The FTSE 250 group’s like-for-like revenue growth accelerated to 6% over the 10 weeks to 10th January, with UK & Ireland up 3% and the Nordics up 12%, which it described as a standout performance.
The London-based retail giant said it is gaining market share in the UK & Ireland, supported by strong mobile sales alongside growth in computing and appliances, with omnichannel sales rising 11% year-on-year.
It also highlighted continued momentum in areas including recurring service revenue up 7%, B2B sales up 21%, new categories up 42% and credit adoption up 200bps to 25%.
In mobile, iD Mobile subscribers increased 19% year-on-year to 2.5 million, with the group adding close to 1m subscribers over the last two years.
Off the back of the performance, it now expects group adjusted profit before tax of £180m-£190m, representing 11% to 17% year-on-year growth and ahead of consensus expectations.
A £50m share buyback programme is underway, bringing total cash returned to shareholders to around £75m for the year, while year-end net cash is expected to finish above its £100m target.
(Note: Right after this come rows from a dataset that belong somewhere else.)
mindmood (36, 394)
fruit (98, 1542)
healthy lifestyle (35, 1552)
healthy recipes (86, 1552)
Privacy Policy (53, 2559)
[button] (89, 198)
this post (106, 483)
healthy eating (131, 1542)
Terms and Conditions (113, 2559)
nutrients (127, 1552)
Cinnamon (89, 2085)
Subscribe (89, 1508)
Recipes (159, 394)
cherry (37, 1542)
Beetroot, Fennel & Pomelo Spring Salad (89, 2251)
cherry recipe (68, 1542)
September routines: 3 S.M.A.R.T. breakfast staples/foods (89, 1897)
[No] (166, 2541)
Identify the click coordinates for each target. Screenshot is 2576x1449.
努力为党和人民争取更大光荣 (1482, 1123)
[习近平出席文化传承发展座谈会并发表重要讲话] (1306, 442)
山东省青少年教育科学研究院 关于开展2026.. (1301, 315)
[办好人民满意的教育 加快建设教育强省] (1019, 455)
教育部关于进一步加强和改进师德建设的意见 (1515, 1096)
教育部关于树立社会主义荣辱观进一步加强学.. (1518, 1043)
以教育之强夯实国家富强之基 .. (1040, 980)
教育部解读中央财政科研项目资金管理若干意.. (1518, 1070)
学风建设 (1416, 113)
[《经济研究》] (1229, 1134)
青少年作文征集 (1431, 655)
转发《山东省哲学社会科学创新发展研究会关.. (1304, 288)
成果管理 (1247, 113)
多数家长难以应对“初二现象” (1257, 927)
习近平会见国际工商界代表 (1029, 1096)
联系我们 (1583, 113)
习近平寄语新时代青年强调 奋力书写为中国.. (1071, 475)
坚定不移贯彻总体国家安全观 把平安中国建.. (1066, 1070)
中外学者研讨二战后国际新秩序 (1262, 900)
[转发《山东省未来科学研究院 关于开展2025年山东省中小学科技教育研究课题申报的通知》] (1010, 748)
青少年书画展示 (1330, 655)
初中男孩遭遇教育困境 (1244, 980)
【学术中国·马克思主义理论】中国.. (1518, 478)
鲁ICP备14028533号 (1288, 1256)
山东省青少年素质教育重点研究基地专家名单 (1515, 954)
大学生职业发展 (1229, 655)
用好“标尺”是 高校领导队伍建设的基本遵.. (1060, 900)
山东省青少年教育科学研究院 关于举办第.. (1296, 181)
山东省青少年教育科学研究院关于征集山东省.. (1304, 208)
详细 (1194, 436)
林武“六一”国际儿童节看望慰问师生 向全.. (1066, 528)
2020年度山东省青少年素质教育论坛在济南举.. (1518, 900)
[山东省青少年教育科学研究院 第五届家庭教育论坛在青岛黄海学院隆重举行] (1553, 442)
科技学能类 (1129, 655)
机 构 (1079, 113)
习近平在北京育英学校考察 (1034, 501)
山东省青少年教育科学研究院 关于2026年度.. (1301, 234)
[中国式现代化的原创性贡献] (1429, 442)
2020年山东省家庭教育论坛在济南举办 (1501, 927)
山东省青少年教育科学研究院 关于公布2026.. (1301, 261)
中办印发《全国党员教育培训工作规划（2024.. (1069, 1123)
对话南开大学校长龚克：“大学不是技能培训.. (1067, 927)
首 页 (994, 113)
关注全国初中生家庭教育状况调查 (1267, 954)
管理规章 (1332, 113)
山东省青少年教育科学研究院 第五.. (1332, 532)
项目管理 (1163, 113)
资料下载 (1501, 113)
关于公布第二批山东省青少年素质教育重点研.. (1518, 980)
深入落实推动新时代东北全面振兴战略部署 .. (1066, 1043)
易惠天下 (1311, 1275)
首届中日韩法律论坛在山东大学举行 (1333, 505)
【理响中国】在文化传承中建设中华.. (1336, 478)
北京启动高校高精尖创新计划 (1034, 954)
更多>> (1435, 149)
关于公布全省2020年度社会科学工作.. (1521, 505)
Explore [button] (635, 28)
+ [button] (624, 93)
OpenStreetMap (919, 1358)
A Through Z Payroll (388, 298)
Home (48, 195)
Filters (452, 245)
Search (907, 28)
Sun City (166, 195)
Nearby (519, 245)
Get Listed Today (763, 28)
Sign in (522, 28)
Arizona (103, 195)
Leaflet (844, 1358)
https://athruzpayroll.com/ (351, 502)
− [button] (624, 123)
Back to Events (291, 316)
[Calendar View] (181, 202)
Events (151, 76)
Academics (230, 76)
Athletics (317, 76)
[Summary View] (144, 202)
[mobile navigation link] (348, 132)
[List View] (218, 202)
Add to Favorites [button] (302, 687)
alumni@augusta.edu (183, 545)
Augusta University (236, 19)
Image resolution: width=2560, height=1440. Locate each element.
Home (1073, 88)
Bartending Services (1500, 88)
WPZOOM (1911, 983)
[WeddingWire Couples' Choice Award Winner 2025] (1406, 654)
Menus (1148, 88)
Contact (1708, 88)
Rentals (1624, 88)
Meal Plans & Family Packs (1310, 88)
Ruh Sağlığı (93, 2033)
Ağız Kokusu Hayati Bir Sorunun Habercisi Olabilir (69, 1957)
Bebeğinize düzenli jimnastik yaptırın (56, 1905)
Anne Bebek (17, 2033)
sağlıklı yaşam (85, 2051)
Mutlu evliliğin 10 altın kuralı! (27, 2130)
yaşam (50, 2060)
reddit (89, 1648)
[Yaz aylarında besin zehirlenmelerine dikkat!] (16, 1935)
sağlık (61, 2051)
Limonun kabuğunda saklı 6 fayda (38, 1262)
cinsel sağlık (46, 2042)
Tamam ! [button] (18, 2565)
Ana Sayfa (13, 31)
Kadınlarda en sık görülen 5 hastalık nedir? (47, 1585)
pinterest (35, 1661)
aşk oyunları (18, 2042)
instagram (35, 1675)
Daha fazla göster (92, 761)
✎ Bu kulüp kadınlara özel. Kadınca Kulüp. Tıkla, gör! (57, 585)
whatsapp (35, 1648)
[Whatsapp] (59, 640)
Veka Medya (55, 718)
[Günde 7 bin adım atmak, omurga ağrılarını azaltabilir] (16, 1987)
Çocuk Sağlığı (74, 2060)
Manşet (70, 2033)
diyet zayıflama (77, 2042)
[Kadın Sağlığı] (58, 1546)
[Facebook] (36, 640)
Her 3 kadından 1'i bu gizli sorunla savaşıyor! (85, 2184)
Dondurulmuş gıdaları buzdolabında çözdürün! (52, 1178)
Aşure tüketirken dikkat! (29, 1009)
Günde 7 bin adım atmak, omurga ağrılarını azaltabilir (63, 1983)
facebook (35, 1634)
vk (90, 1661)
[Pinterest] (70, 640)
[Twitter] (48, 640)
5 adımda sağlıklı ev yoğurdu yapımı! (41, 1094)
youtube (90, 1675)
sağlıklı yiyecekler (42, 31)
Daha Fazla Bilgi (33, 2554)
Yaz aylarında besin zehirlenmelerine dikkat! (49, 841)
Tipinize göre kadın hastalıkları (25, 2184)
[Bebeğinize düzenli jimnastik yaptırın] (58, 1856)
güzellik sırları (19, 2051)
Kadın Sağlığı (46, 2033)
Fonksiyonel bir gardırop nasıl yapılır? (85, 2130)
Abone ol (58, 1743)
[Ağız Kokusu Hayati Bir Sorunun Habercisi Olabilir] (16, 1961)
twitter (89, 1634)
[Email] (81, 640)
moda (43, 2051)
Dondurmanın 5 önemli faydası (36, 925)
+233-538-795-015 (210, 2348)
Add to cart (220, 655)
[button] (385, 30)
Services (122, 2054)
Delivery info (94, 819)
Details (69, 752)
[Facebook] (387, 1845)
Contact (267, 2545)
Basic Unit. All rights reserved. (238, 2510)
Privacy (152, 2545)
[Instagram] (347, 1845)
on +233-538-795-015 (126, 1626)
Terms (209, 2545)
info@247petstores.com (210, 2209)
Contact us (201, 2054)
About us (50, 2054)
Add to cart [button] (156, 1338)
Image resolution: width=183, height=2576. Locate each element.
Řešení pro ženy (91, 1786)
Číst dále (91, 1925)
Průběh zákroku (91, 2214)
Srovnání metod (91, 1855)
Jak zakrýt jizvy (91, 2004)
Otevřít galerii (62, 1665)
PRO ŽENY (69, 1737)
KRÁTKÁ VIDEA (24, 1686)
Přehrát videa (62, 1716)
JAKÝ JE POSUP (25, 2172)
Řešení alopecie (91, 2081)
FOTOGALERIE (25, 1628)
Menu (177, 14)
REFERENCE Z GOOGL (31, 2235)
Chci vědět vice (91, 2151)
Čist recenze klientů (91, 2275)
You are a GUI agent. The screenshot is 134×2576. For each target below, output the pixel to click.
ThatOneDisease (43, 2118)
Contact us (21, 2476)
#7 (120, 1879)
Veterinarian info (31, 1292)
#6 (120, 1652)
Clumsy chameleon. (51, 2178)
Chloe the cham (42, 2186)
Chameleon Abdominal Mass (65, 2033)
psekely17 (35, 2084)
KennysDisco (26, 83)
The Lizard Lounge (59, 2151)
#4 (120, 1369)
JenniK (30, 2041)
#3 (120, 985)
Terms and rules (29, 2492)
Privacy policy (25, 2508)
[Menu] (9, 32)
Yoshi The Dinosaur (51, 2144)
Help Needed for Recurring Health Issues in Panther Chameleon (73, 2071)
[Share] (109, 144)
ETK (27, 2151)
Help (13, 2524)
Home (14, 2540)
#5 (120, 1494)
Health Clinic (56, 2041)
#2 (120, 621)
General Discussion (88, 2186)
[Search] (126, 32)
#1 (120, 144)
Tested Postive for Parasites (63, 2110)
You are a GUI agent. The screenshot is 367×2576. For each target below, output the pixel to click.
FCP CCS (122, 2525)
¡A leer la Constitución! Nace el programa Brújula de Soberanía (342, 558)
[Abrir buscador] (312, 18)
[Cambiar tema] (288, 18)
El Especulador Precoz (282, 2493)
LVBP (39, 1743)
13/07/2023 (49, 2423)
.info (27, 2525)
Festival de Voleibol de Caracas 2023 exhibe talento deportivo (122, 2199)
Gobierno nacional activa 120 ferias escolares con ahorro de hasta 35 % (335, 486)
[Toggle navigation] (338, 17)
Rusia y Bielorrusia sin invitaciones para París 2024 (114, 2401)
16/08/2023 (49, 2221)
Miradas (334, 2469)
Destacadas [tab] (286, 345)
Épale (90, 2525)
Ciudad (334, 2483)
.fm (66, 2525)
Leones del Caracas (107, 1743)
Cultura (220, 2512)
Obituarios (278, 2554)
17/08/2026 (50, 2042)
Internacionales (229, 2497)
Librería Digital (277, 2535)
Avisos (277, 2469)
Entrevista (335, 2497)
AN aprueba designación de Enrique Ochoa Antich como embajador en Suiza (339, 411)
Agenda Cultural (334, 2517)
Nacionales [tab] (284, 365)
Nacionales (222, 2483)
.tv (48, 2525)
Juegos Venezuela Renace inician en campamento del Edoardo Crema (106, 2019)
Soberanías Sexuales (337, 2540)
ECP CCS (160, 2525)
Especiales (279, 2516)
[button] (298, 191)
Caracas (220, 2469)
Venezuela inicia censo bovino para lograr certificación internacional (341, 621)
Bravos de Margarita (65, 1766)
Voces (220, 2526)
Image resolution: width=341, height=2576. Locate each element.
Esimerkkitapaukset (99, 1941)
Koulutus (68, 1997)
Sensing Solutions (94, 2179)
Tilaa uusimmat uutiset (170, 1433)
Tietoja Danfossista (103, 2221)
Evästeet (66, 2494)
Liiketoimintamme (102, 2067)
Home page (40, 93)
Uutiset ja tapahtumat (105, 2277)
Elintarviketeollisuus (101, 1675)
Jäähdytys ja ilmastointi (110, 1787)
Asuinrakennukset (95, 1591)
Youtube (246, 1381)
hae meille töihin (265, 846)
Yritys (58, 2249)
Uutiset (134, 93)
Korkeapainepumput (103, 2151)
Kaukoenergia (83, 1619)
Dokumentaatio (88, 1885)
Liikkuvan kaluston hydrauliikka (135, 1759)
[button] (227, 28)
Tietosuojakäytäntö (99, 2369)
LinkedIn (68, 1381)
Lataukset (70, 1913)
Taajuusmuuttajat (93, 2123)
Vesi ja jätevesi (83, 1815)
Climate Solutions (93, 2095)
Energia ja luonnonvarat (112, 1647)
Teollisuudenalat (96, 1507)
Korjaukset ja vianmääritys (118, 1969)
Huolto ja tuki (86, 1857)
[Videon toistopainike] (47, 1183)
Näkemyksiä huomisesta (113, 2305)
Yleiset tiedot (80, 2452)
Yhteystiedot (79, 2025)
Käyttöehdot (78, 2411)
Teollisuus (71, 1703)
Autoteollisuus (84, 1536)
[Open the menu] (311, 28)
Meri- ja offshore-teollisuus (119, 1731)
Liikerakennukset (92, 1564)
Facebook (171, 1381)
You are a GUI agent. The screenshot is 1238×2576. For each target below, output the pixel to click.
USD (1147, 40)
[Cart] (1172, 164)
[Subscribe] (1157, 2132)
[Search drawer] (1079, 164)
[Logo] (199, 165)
“We’re pleased with our very strong trading over peak, growing sales healthily and in a disciplined way,” said Alex Baldock, chief executive of Currys.
“We now expect this year’s profits to exceed market expectations, to keep returning cash to shareholders and finish the year with more than £100m net cash.
“Our omnichannel model is winning. We gained market share in both UK&I and Nordics, in both stores and online, and our fastest growth was where customers use both channels together. This is a competitive advantage we’ll keep building.
“My heartfelt thanks to our thousands of capable and committed colleagues who are building this ever-stronger Currys.
“We go into 2026 confident in our strategy and energised by the opportunities ahead.”
The business has enjoyed a successful 12 months, with shares rising from around 91p to 135.5p in the period.
Its market cap sits at just over £1.5 billion and it was the best-performing FTSE 250 constituent today.